__Stated exercise__. Repeat each of the following items word for word.

Data items:
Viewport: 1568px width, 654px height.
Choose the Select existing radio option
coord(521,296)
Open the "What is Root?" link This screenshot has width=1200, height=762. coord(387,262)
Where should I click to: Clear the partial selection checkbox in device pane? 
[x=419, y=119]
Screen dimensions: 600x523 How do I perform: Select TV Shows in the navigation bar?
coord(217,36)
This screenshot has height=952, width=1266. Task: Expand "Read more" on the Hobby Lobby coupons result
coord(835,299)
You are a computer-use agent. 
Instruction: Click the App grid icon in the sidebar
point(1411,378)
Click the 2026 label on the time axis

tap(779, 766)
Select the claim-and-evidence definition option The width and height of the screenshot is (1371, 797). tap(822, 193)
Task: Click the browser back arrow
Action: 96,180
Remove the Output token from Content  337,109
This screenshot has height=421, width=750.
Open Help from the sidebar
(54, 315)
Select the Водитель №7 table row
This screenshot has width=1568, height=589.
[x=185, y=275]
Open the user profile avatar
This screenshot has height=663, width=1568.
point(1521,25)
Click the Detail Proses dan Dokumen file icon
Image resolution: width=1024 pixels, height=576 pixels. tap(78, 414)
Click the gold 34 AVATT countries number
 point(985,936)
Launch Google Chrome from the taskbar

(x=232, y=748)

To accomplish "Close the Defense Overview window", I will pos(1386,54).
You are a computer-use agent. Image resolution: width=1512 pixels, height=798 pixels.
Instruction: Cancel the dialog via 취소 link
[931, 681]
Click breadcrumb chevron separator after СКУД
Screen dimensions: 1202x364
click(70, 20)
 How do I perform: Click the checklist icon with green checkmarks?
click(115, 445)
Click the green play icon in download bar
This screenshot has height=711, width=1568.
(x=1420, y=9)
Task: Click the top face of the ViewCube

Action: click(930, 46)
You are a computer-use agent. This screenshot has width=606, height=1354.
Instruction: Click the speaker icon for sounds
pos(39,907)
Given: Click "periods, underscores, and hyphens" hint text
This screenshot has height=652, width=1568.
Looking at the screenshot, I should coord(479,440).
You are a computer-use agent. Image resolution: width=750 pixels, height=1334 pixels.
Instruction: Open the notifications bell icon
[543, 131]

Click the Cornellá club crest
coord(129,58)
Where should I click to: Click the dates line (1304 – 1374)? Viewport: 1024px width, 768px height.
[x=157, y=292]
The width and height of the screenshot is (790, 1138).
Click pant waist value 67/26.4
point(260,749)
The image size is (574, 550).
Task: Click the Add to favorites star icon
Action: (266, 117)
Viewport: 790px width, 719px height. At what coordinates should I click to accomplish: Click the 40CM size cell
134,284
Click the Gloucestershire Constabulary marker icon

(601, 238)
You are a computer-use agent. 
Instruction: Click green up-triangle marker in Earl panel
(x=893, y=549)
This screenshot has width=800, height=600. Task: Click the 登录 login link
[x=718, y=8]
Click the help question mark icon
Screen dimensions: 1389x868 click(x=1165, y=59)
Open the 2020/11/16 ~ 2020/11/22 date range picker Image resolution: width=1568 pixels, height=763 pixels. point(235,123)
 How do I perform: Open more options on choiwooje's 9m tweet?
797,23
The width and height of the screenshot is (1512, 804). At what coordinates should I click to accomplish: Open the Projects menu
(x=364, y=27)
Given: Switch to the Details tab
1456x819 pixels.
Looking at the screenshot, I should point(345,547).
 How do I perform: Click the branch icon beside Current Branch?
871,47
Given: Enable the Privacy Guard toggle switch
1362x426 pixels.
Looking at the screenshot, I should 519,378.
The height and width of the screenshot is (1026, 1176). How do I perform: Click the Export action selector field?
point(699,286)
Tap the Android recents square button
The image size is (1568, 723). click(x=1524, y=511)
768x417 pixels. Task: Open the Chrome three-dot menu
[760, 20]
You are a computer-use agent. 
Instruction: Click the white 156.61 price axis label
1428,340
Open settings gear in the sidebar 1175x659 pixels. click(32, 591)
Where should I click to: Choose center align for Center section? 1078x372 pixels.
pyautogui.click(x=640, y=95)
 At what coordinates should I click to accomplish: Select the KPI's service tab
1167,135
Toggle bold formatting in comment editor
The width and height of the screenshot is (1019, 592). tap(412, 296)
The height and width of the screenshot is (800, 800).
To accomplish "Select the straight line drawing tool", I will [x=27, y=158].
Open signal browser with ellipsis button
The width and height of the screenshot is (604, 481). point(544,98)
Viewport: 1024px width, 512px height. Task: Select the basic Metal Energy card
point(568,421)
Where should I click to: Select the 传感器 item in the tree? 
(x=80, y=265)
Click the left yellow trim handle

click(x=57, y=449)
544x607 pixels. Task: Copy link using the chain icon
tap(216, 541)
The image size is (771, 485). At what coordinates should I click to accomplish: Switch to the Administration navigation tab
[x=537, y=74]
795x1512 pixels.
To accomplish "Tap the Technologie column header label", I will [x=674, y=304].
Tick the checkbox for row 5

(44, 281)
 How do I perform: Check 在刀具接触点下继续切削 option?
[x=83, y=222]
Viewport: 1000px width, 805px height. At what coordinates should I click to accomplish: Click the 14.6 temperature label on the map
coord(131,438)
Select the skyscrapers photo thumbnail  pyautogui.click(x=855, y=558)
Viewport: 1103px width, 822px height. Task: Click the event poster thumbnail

__Result__.
Viewport: 1568px width, 654px height.
Choose the Select existing radio option
coord(521,296)
Open the "What is Root?" link This screenshot has width=1200, height=762. coord(387,262)
Where should I click to: Clear the partial selection checkbox in device pane? 
[x=419, y=119]
Screen dimensions: 600x523 How do I perform: Select TV Shows in the navigation bar?
coord(217,36)
This screenshot has height=952, width=1266. Task: Expand "Read more" on the Hobby Lobby coupons result
coord(835,299)
You are a computer-use agent. 
Instruction: Click the App grid icon in the sidebar
point(1411,378)
Click the 2026 label on the time axis

tap(779, 766)
Select the claim-and-evidence definition option The width and height of the screenshot is (1371, 797). tap(822, 193)
Task: Click the browser back arrow
Action: 96,180
Remove the Output token from Content  337,109
This screenshot has height=421, width=750.
Open Help from the sidebar
(54, 315)
Select the Водитель №7 table row
This screenshot has width=1568, height=589.
[x=185, y=275]
Open the user profile avatar
This screenshot has height=663, width=1568.
point(1521,25)
Click the Detail Proses dan Dokumen file icon
Image resolution: width=1024 pixels, height=576 pixels. tap(78, 414)
Click the gold 34 AVATT countries number
 point(985,936)
Launch Google Chrome from the taskbar

(x=232, y=748)

To accomplish "Close the Defense Overview window", I will pos(1386,54).
You are a computer-use agent. Image resolution: width=1512 pixels, height=798 pixels.
Instruction: Cancel the dialog via 취소 link
[931, 681]
Click breadcrumb chevron separator after СКУД
Screen dimensions: 1202x364
click(70, 20)
 How do I perform: Click the checklist icon with green checkmarks?
click(115, 445)
Click the green play icon in download bar
This screenshot has height=711, width=1568.
(x=1420, y=9)
Task: Click the top face of the ViewCube

Action: click(930, 46)
You are a computer-use agent. This screenshot has width=606, height=1354.
Instruction: Click the speaker icon for sounds
pos(39,907)
Given: Click "periods, underscores, and hyphens" hint text
This screenshot has height=652, width=1568.
Looking at the screenshot, I should coord(479,440).
You are a computer-use agent. Image resolution: width=750 pixels, height=1334 pixels.
Instruction: Open the notifications bell icon
[543, 131]

Click the Cornellá club crest
coord(129,58)
Where should I click to: Click the dates line (1304 – 1374)? Viewport: 1024px width, 768px height.
[x=157, y=292]
The width and height of the screenshot is (790, 1138).
Click pant waist value 67/26.4
point(260,749)
The image size is (574, 550).
Task: Click the Add to favorites star icon
Action: (266, 117)
Viewport: 790px width, 719px height. At what coordinates should I click to accomplish: Click the 40CM size cell
134,284
Click the Gloucestershire Constabulary marker icon

(601, 238)
You are a computer-use agent. 
Instruction: Click green up-triangle marker in Earl panel
(x=893, y=549)
This screenshot has width=800, height=600. Task: Click the 登录 login link
[x=718, y=8]
Click the help question mark icon
Screen dimensions: 1389x868 click(x=1165, y=59)
Open the 2020/11/16 ~ 2020/11/22 date range picker Image resolution: width=1568 pixels, height=763 pixels. point(235,123)
 How do I perform: Open more options on choiwooje's 9m tweet?
797,23
The width and height of the screenshot is (1512, 804). At what coordinates should I click to accomplish: Open the Projects menu
(x=364, y=27)
Given: Switch to the Details tab
1456x819 pixels.
Looking at the screenshot, I should point(345,547).
 How do I perform: Click the branch icon beside Current Branch?
871,47
Given: Enable the Privacy Guard toggle switch
1362x426 pixels.
Looking at the screenshot, I should 519,378.
The height and width of the screenshot is (1026, 1176). How do I perform: Click the Export action selector field?
point(699,286)
Tap the Android recents square button
The image size is (1568, 723). click(x=1524, y=511)
768x417 pixels. Task: Open the Chrome three-dot menu
[760, 20]
You are a computer-use agent. 
Instruction: Click the white 156.61 price axis label
1428,340
Open settings gear in the sidebar 1175x659 pixels. click(32, 591)
Where should I click to: Choose center align for Center section? 1078x372 pixels.
pyautogui.click(x=640, y=95)
 At what coordinates should I click to accomplish: Select the KPI's service tab
1167,135
Toggle bold formatting in comment editor
The width and height of the screenshot is (1019, 592). tap(412, 296)
The height and width of the screenshot is (800, 800).
To accomplish "Select the straight line drawing tool", I will [x=27, y=158].
Open signal browser with ellipsis button
The width and height of the screenshot is (604, 481). point(544,98)
Viewport: 1024px width, 512px height. Task: Select the basic Metal Energy card
point(568,421)
Where should I click to: Select the 传感器 item in the tree? 
(x=80, y=265)
Click the left yellow trim handle

click(x=57, y=449)
544x607 pixels. Task: Copy link using the chain icon
tap(216, 541)
The image size is (771, 485). At what coordinates should I click to accomplish: Switch to the Administration navigation tab
[x=537, y=74]
795x1512 pixels.
To accomplish "Tap the Technologie column header label", I will [x=674, y=304].
Tick the checkbox for row 5

(44, 281)
 How do I perform: Check 在刀具接触点下继续切削 option?
[x=83, y=222]
Viewport: 1000px width, 805px height. At what coordinates should I click to accomplish: Click the 14.6 temperature label on the map
coord(131,438)
Select the skyscrapers photo thumbnail  pyautogui.click(x=855, y=558)
Viewport: 1103px width, 822px height. Task: Click the event poster thumbnail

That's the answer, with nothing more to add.